Today after the exam, when they asked me how it was, I told them the usual lie, "Oh, it was so hard, wasn't it? Wonder which asshole set the question paper this time!". Every single time. The same old lie. And the best thing is, it truly makes them happy when I say that. They don't pick at me. I don't have to worry about anything till the results are announced because that's when they start telling me how I always say exams are tough but end up scoring well anyway. But technically, I only said it was hard. Not that it was bad. There's a difference. Unfortunately for me, Papa was picking me up after the exam because the school bus does not operate during the exams. When I got into the car, he asked me the same question and because I was still tired from the exam and wasn't paying attention, I parroted the same answer that I was well-versed with over the years, except that I parroted the wrong answer and told him what I always tell my friends. That did it. For almost the entire ride home, let's just say he roared in the car, not giving me a chance to explain, making me hide my face in shame at all the red lights, telling me without even pausing for breath that I was a disappointment and that he was wasting his money on me by sending me to school. When he finally stopped talking, I could tell him that I was joking and that I actually did well and didn't even get a single question wrong. He remained silent for about 15 seconds and then roared again. This time, accusing me of lying to him. "So you've started lying to me as well.", he said. I just wanted to get home as soon as possible and lock myself in the bathroom because that's one place where nobody tries to get to me.

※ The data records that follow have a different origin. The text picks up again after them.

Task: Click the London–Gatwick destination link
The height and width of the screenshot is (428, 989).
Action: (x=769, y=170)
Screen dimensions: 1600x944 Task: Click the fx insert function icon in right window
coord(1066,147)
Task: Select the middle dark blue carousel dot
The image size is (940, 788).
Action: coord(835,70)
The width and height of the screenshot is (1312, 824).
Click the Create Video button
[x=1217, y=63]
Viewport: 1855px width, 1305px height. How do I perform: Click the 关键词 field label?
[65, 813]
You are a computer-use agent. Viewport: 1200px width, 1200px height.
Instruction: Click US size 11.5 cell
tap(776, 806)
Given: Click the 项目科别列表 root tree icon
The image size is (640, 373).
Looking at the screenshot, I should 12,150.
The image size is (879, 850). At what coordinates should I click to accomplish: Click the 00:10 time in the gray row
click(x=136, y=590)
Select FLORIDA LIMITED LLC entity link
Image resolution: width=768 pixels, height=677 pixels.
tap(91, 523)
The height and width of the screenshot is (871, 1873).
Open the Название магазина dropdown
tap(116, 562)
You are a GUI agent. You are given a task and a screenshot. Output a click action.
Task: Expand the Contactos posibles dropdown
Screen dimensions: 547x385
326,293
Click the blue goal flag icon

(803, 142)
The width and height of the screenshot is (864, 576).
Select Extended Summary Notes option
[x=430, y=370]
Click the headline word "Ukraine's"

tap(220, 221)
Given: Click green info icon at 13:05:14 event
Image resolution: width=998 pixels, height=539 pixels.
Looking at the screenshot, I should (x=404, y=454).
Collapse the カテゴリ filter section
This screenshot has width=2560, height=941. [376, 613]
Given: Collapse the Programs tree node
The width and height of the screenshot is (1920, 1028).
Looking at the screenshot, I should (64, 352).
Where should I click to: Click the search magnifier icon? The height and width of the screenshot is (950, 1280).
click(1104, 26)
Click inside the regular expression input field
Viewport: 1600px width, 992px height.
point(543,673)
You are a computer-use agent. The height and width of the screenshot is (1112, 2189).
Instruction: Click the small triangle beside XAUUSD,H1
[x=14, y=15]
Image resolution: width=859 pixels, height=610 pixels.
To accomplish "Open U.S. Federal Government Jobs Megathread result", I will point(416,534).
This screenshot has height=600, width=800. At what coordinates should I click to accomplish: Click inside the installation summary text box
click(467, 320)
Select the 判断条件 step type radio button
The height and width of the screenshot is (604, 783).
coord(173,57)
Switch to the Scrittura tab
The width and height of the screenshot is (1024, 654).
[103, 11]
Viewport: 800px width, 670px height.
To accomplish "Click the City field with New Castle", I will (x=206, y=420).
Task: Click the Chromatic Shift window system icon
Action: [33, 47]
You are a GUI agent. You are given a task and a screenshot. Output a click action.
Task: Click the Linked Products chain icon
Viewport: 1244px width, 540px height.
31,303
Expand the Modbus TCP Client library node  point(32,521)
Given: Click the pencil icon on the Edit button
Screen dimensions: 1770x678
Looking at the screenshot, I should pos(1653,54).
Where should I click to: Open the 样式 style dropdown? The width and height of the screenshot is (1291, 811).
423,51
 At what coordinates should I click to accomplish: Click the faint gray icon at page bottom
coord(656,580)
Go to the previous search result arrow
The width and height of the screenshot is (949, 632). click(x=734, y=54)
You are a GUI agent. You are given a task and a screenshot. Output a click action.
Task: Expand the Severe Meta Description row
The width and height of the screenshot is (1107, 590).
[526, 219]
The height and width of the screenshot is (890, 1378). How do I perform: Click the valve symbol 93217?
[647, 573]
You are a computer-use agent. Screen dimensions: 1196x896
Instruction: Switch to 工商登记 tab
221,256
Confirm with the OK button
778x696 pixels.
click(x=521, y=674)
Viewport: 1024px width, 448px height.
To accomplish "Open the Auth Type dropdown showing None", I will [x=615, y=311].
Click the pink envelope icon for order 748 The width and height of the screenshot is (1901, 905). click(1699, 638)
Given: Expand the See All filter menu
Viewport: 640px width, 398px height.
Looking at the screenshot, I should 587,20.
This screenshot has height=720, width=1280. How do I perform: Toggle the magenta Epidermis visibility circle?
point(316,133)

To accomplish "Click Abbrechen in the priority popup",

Mama is always fidgety and tense on days like these when Papa stays home so that he can drive us to school. On other days, she laughs too much and giggles like a child. I don't know which version I hate more. The first one spills food and apologizes too much. The second one giggles without reason and apologizes anyway. But there was something about her demeanor today that was strange. She seemed extra careful, extra fidgety and sometimes broke into whispers. I knew something bad was coming. And then she broke it to him. The bills had arrived. It's that time of the month when he blames us (mostly Mama) for even a single dollar increase in the bills. And as luck would have it, this month's phone bill was a lot worse than last month's because Mama's sister had undergone a surgery and she had to make a few international calls.

You know things are going to get worse when, after dinner, Papa fixes himself a drink and begins to smoke near the window. Mama cleans up in seconds on such days and retires to the bedroom, switching off all the lights and locking all the doors. Rosie and I lock our bedroom door and switch off the lights although we don't go to bed immediately. I try to read under the covers with a torch sometimes if it's peaceful. But today was not peaceful. We heard their bedroom door getting banged shut, followed by Mama's screams. I looked at Rosie who turned away from me on the bed and covered her exposed ear with a pillow. I put on my headphones, trying to shut out the noise and began writing this while tears ran down my cheeks, falling on to these pages so I'll know the next time I open this book that I'd been crying for my mother.

I don't know if all the noise has stopped but I'm going to. I just hope sleep comes fast.